Je me dirige vers les 3 greluches qui végètent elles aussi derrière un bureau.
« Mr Leblond ?
- Oui, c’est dans le bureau à droite, ils vous attendent. Je vous apporte un café ? »
Je me dirige vers le bureau, et durant les 3min qu’il me faut pour l’atteindre (rarement vu des bureaux aussi grand !), je me concentre posément et sans inutile considération personnelle sur mon rendez vous.
Ca a donné ca, en gros :
« J’ai la trouille, j’ai la trouille, non je n’ai pas la trouille, si j’ai la trouille, mais non, et puis zut, j’ai appris à gérer les discussions avec ce genre de personnes, suffit juste de jamais baisser les yeux, de parler calmement même si je ne suis pas calme, de ne pas se laisser impressionner et ne pas pleurer comme à l’époque du Cm2 quand mon odieuse prof me faisait remarquer devant toute la classe que j’avais déciment du mal avec la concordance des temps … »
Soyez franc, vous n'eussiez pas remarqué ?
« Monsieur Nicopoi, bonjour, je suis la pers -vous voulez un café ?- sonne que vous avez eu au télépho - avec ou sans sucre ?-ne, Mr Leblond »
Ca y’est, je suis déjà perdu.
Où sont mes mouchoirs, déjà ?
(…)
Le lendemain, aux alentours d’une heure à laquelle je me couchais il n’y a pas encore si longtemps, je me retrouve à nouveau sur le quai d’une gare, celle de Montparnasse, à me retrouver avec une foule d’imbéciles à dépasser comme à Mario Kart -les plus vieux jouant les bananes- ceux qui se dirigent aussi vers les types de la SNCF aux allures patibulaires et armés de terrifiants lecteurs de codes barre.
Je suis très impressionnable.
J’arrive enfin dans mon compartiment, que j’ai réservé en première classe, et exténué, je m’affale sur mon siège, ravi d’avoir constaté que la rame était à peu près vide.

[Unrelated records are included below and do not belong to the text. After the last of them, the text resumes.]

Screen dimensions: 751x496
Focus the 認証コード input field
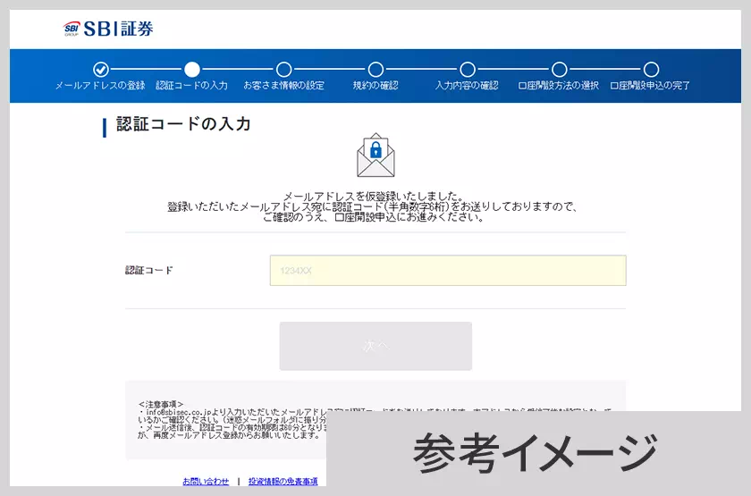click(447, 271)
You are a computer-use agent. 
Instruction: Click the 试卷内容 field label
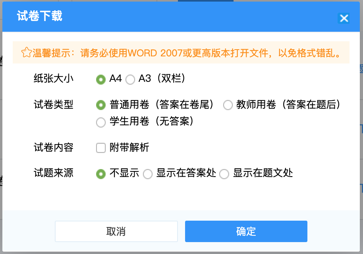point(54,148)
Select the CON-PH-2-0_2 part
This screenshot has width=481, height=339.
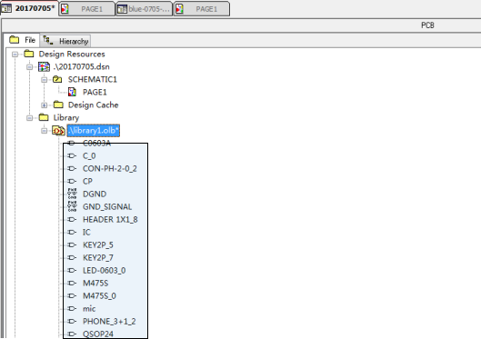[x=110, y=168]
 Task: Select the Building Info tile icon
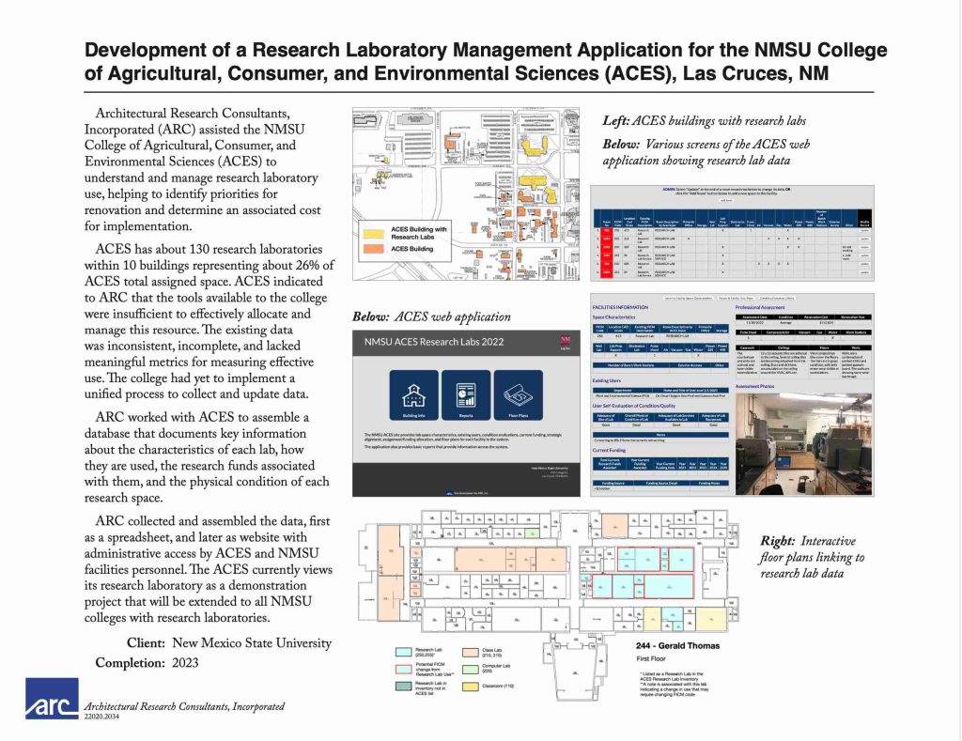[413, 395]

Je ferme les yeux, et prie pour arriver à dormir jusqu’à Toulouse, ce dont j’ai vaguement besoin après la nuit blanche que je viens de passer en compagnie de mon ami Tom à jouer à un vieux jeu de Geek, Civilization 2.
Perturbant comme jeu : on a fait exploser à nous deux assez de bombes atomiques pour que mon opinion sur Staline en soit passablement remont...

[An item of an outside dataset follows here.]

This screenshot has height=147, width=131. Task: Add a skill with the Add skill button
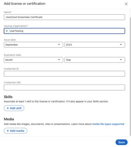pos(14,108)
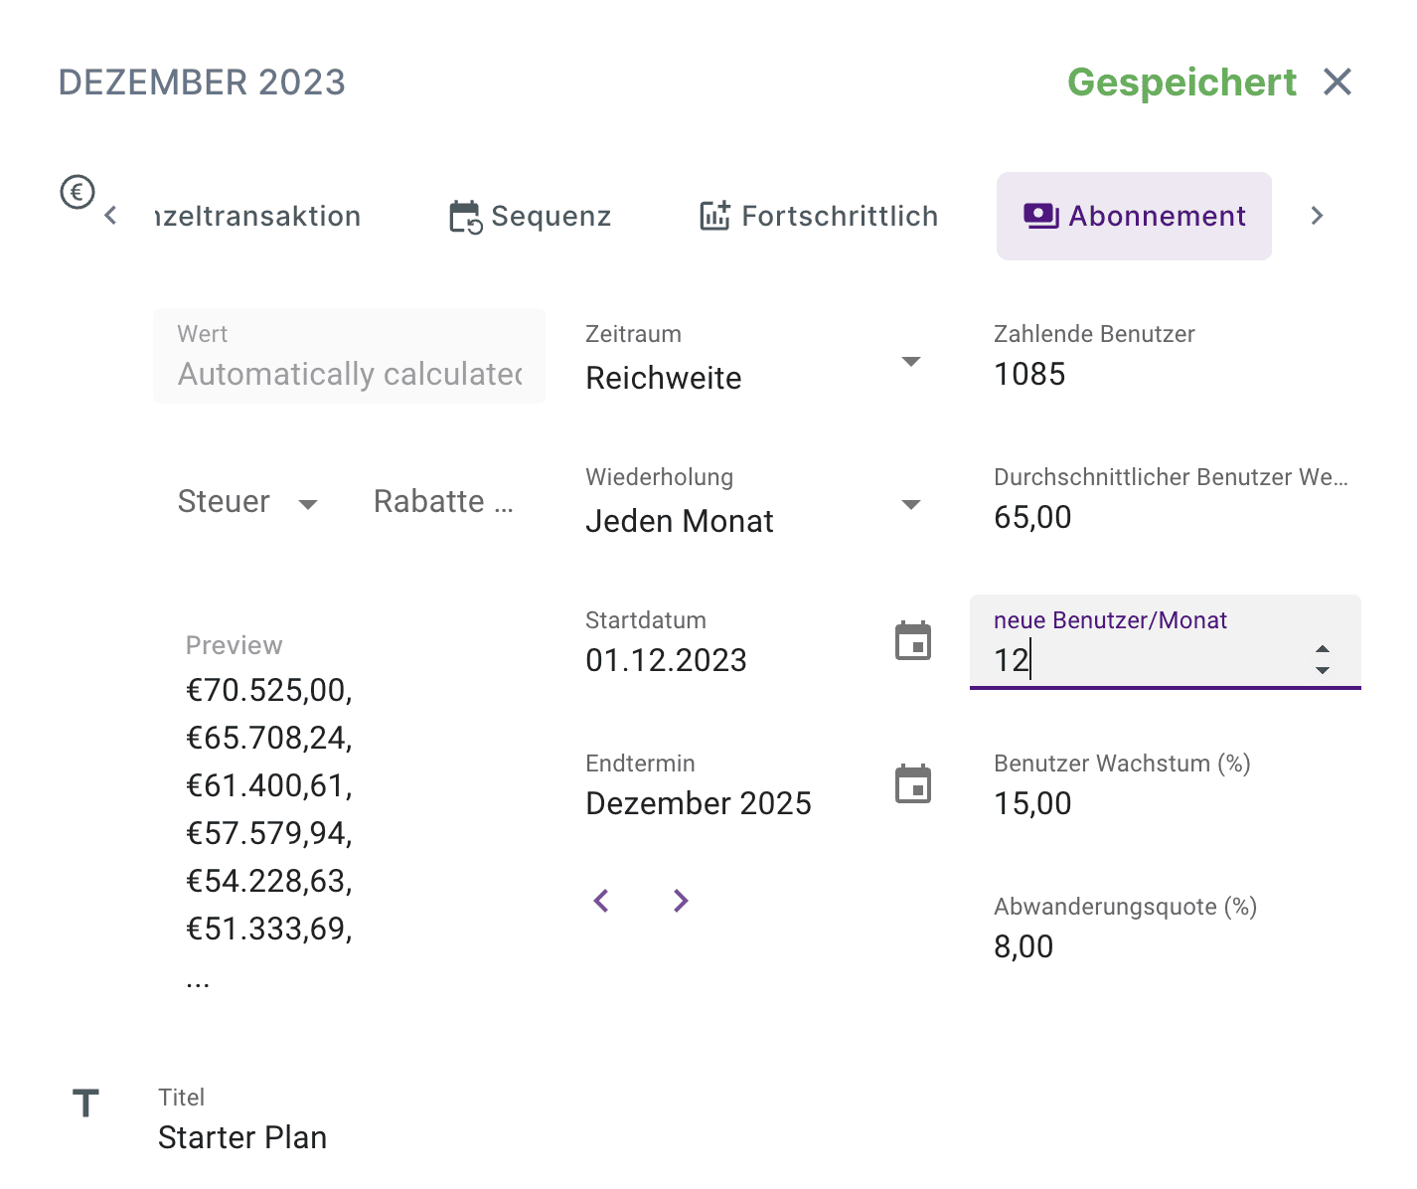The width and height of the screenshot is (1417, 1189).
Task: Open calendar picker for Startdatum
Action: (x=912, y=641)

« Gwendoline, vient, j’ai trouvé un compartiment libre ! Non, ne crie pas ! Tiens, je te pose ton jeu qui fait du bruit quand tu en remues les pions, ah non ! tu n’avales pas ! Oulala, tu fais beaucoup de peine à maman … »
Le train était direct jusqu’à Toulouse.
(…)
Cela a été un long, long retour, pendant lequel j’ai du essentiellement me concentrer sur la manière la plus intelligente de rester calme, autrement dit, de ne pas exploser en hurlant « mais bordel, mais il y’a une seconde classe pour des raseurs comme vous ! ».
Histoire surtout de ne pas devenir définitivement, moi aussi, un crétin …
NB : Ca y'est, la brune a dépassé les 100 visiteurs par jour ! Certains diront que c'est son style beaucoup plus clair et incroyablement moins fumeux que le mien qui fait son succès, j'aime à croire qu'il ne s'agit là que de médisances perfides qui me font doucement ricaner (Zut, Patrice Allègre n'est plus dans l'annuaire ?) et pour le prouver, paf, je vous incite à aller voir sa dernière publication, dans la joie et la bonne humeur. C'est ici, tiens :
http://mespetitsboulots.over-blog.com/
Il n'empêche, ceux qui me critiquent ne sont que d'infâmes raclures.